Allene epoxide formation/opening reaction sequences enabled direct access to diverse products. Described here are a single flask procedure for allene preparation and allene oxidation/derivatization reactions that give, among others, diendiol, diyndiol, α'-hydroxy-γ-enone, dihydrofuranone, butenolide, and δ-lactone products.

Allene functionalization via bicyclic methylene aziridines

The oxidative functionalization of olefins is a common method for the formation of vicinal carbon-heteroatom bonds. However, oxidative methods to transform allenes into synthetic motifs containing three contiguous carbon-heteroatom bonds are much less developed. This paper describes the use of bicyclic methylene aziridines (MAs), prepared via intramolecular allene aziridination, as scaffolds for functionalization of all three allene carbons.

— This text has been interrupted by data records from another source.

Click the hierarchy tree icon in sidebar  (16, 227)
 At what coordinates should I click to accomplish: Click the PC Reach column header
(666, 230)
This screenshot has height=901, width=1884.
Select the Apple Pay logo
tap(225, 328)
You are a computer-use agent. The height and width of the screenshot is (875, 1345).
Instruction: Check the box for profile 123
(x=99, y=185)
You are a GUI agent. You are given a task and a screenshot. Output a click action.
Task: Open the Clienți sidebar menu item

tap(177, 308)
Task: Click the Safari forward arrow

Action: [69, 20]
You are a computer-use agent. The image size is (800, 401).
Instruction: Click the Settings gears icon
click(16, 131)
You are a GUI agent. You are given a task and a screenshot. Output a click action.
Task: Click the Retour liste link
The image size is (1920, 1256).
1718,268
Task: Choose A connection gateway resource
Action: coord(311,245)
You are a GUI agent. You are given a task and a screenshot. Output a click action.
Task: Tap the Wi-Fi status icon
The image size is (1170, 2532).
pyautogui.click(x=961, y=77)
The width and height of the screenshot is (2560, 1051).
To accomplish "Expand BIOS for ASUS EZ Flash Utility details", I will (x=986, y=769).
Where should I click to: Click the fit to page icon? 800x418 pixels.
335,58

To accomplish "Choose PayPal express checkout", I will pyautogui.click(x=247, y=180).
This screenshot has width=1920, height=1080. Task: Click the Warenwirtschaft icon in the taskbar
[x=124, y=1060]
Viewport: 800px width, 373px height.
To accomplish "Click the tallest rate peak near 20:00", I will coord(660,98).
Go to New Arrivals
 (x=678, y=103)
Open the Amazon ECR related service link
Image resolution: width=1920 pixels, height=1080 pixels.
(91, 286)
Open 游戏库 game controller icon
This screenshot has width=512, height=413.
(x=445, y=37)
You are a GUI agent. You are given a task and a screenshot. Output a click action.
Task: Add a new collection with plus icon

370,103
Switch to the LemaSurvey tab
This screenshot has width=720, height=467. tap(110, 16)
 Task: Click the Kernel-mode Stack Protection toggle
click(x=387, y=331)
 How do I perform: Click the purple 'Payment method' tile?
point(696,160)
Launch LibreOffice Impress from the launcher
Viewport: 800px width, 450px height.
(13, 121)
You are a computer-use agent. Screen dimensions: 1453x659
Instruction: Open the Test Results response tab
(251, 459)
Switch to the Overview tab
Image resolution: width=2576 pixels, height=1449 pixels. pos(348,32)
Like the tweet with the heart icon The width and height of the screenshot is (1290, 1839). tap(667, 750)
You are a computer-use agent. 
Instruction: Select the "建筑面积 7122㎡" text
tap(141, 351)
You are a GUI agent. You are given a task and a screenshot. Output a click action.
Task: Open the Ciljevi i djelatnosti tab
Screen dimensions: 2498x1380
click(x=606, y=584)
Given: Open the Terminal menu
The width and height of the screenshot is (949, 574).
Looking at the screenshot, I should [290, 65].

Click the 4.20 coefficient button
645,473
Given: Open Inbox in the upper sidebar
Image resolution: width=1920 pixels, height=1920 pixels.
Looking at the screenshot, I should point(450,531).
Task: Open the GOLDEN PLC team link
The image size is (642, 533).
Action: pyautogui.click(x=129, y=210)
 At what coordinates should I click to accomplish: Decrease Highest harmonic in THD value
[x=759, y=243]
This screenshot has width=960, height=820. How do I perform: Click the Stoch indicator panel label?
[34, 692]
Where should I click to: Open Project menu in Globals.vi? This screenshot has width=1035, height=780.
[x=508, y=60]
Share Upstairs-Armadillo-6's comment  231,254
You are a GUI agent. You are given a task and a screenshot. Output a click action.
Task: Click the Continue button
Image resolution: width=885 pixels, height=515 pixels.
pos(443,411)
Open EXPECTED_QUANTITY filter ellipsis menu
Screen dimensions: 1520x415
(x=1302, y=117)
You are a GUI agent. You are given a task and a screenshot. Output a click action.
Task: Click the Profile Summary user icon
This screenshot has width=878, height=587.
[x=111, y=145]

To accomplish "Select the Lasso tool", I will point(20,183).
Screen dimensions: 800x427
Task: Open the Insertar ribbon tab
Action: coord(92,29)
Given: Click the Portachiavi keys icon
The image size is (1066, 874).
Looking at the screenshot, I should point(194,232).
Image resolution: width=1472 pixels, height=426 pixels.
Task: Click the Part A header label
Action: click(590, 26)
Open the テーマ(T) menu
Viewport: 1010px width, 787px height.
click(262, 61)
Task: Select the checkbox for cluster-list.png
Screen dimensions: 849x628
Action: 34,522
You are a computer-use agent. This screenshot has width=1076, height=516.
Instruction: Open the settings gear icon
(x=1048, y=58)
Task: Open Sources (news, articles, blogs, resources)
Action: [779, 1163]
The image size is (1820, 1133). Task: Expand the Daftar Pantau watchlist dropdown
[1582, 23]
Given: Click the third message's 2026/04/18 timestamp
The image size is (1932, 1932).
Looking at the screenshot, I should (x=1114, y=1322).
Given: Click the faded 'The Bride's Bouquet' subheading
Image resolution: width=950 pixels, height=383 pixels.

Spirodiepoxide strategy to the C ring of pectenotoxin 4: synthesis of the C1-C19 sector

The synthesis of a C1-C19 precursor to pectenotoxin 4 is presented. The strategy employed the functionalized allene shown. Key features include: olefin metathesis of two simple fragments to prepare the left portion of the allene-precursor, diastereoselective propargylation of an epoxy aldehyde to form the right portion, use of the DMDO-stable m-fluorobenzyl ether, and an allene spirodiepoxidation/C-ring formation cascade.

Spirodiepoxides: synthesis of epoxomicinoids

Three closely related analogues of epoxomicin have been synthesized. Allene-derived spirodiepoxides were key intermediates. Spirodiepoxide formation and stereochemical dependence on solvent, oxidant, and allene structure were cataloged. The facial selectivity of the first epoxidation of 1,3-disubstituted and trisubstituted allenes was found to be >20:1 with dimethyldioxirane in chloroform. For stereogenic allenes, the facial selectivity of the second oxidation is dependent primarily on allene structure and secondarily on solvent and oxidant. For the acyclic systems evaluated this ratio was as high as 8:1. A conformational model is advanced to account for these observations.

Modeling a macrocyclic bis[spirodiepoxide] strategy to erythronolide A

A concise route to functionalized 14-membered macrolides related to erythronolide A was achieved. Key steps include the simultaneous formation of bis[allenic] substrates, efficient macrolactonization, highly stereoselective oxidation to the corresponding bis[spirodiepoxide], and nucleophilic spirodiepoxide opening. The structure and reactivity of these macrolides, and the strategy that led to their evaluation, are discussed.

Silyl-substituted spirodiepoxides: stereoselective formation and regioselective opening

A short synthesis of the natural product epi-citreodiol and the method developed to gain access to this target are described. Key advances focus on silyl substituted allenes. Upon exposure to dimethyldioxirane, spirodiepoxides form with high face selectivity and subsequently react at the silyl terminus.

Low temperature organocopper-mediated two-component cross coupling/cycloisomerization approach toward N-fused heterocycles

Organocopper reagents smoothly react with heterocyclic propargyl mesylates at low temperature to produce N-fused heterocycles. The copper reagent plays a "double duty" in this novel cascade transformation, which proceeds via an SN2' substitution followed by a subsequent cycloisomerization step.